Fisura, pienso, suena a rompimiento a dejar de ser.
Una vez, cuando tenía 17 años, salí del tiempo por 17 días. Dejé de ser, pues caí en un estado de inconsciencia —coma por barbitúricos, para ser precisos—. Ese fue el mayor interrogante de mi existencia. Diecisiete días borrados de un solo tajo. La guadaña pasó cerca.
¿Qué fue de mí en esas dos semanas y un poco más? No lo sé. No recuerdo nada ni vi un túnel de luz, o seres queridos pidiéndome que me reuniera con ellos o que no fuera tan imbécil de dejarme morir. Solo recuerdo que un día desperté en una habitación de hospital con muchas luces de color blanco.
Luego de eso he tenido otros hiatos que también han tenido que ver con mi cabeza, debidos a temporadas de migrañas. A veces, los dolores son tan fuertes y frecuentes que también fisuran mi existencia. Cuando los experimento dejo de ser persona por un par de meses, y me convierto en un bulto que solo toma pastillas y que se echa en la cama a quejarse de lo desgraciada que es su vida.

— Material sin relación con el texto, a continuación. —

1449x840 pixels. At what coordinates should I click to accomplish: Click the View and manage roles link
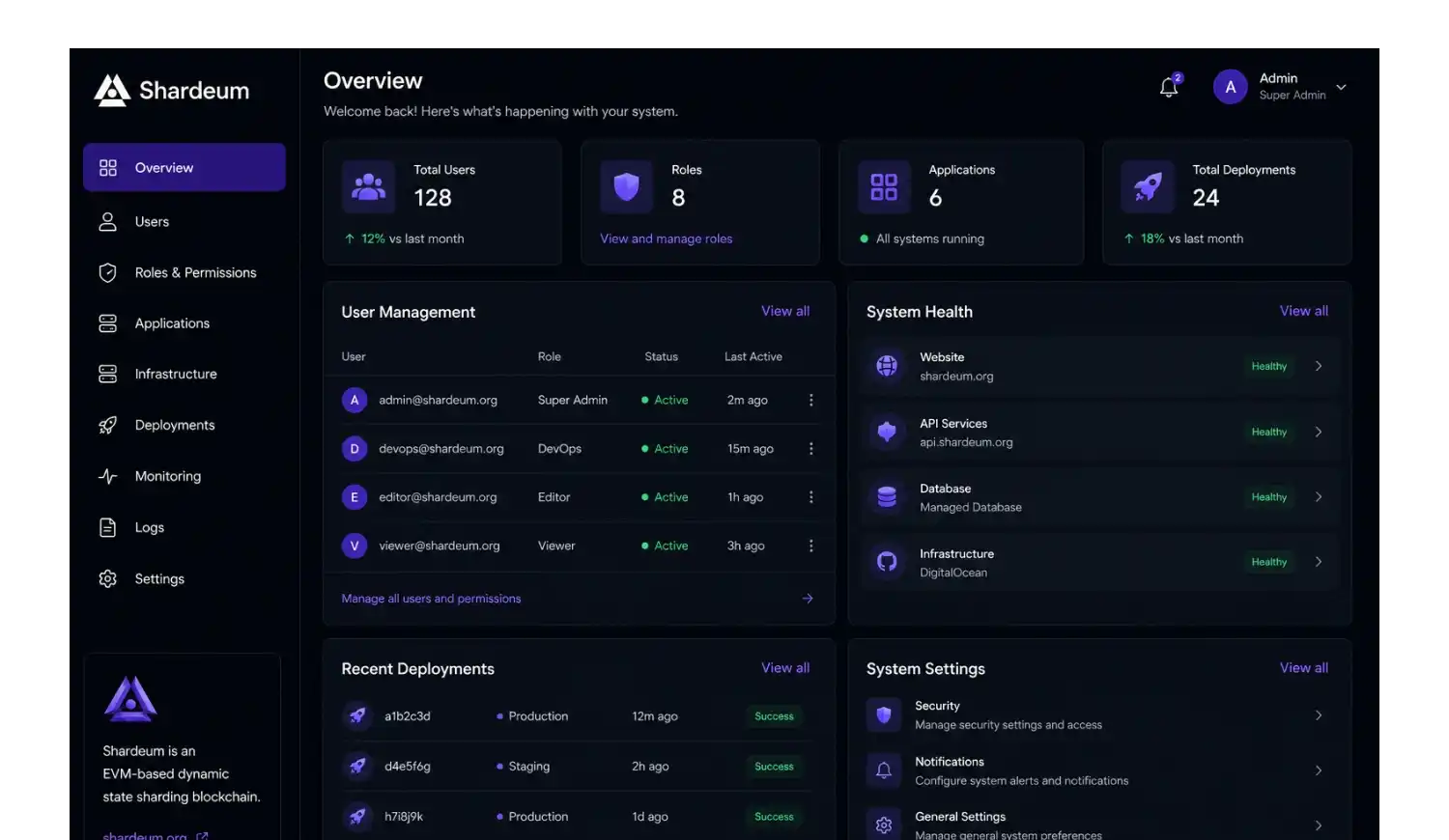pos(667,238)
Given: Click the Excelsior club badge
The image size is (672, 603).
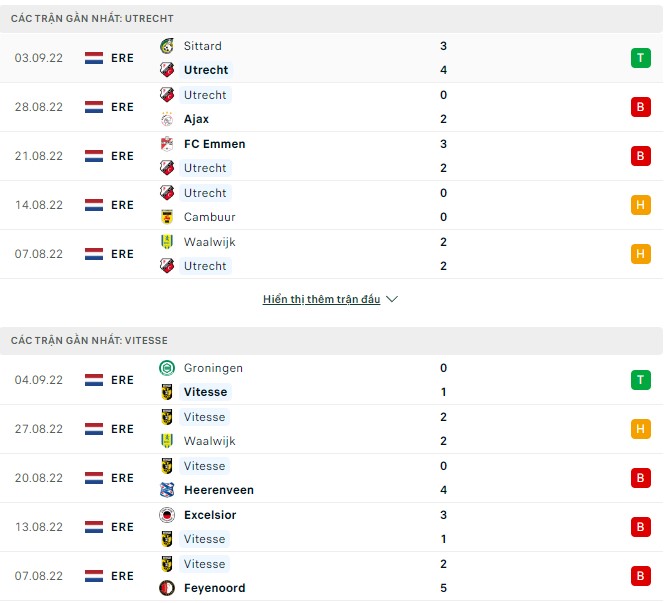Looking at the screenshot, I should [167, 515].
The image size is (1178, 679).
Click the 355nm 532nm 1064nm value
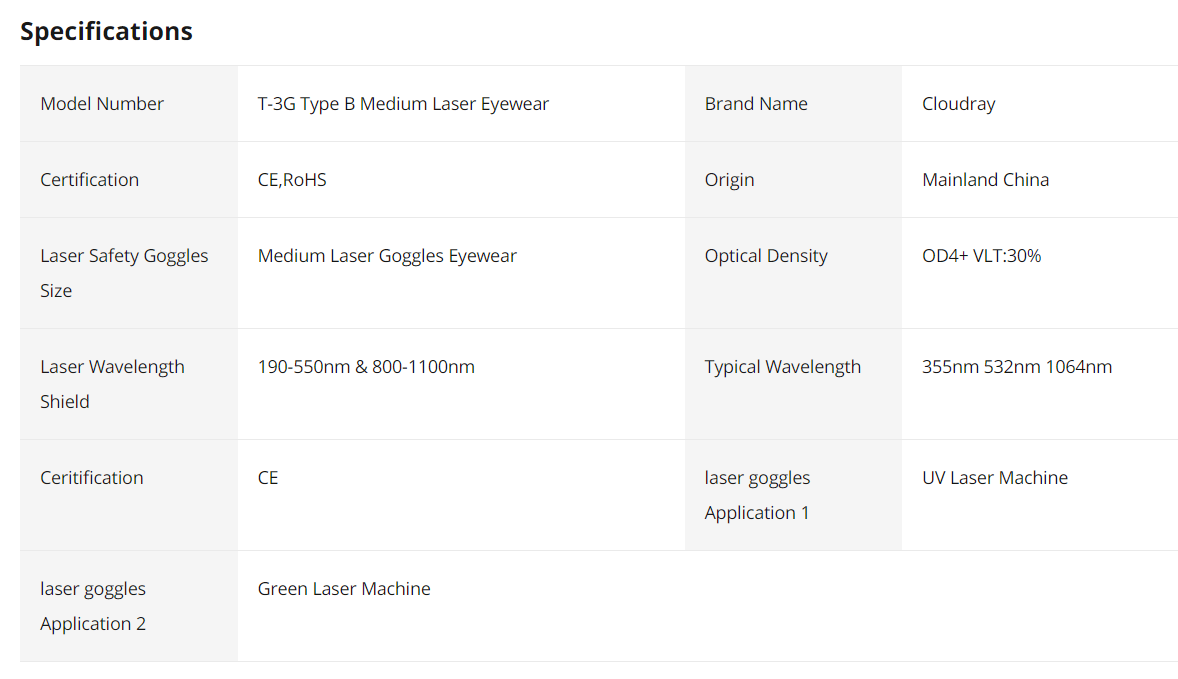(x=1016, y=367)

Pienso en todo esto porque hace unos meses mi padre, que acaba de cumplir 90 años, perdió momentáneamente la visión en un ojo. Al cabo de unos minutos la recuperó y la vida siguió su curso. Luego de consultar con los médicos, nos dijeron que era posible que hubiera sufrido un ACV (Accidente Cerebrovascular) pequeño, y que eso había producido esa ceguera temporal, ese hiato ocular si es que el término aplica.
Nos recomendaron vigilarlo. Estar pendientes por si se le dificulta hablar, entender o si empieza a decir incongruencias, en otras palabras por si sufría un hiato de la realidad, lo que es un síntoma claro de un ACV grave en proceso.
Al final parece que uno va de un hiato al otro como si nada y tarde o temprano llega a ese último hiato, el definitivo, el que rompe la vida.